> _What is asked_: Please rescale the part that opens with the line containing "718x532 pixels. At" and closes with the line containing "tap(14, 778)", both ends included, and return only those lines, requests and all. Multiply each coordinate in the answers by 1.2 and round to whole numbers, halves going up, leaving every other number unchanged.

> _Data records_:

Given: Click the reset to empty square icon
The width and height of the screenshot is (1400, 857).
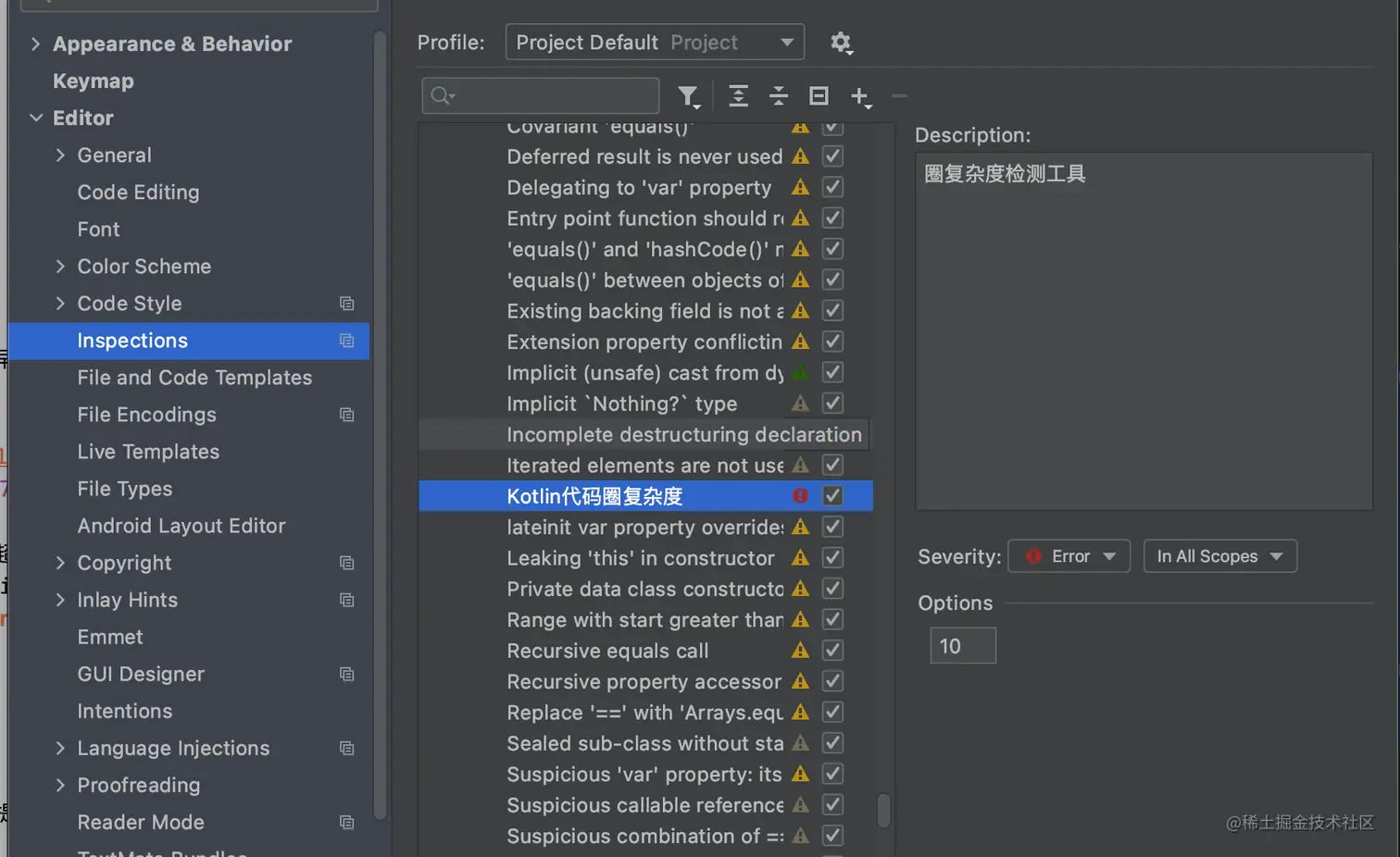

==

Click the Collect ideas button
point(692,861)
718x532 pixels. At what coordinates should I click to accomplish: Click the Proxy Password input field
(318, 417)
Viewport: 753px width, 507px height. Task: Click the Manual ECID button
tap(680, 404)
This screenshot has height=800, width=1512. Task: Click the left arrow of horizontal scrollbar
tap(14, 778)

> _Final result_:
718x532 pixels. At what coordinates should I click to accomplish: Click the Proxy Password input field
(382, 500)
Viewport: 753px width, 507px height. Task: Click the Manual ECID button
tap(816, 485)
This screenshot has height=800, width=1512. Task: Click the left arrow of horizontal scrollbar
tap(17, 934)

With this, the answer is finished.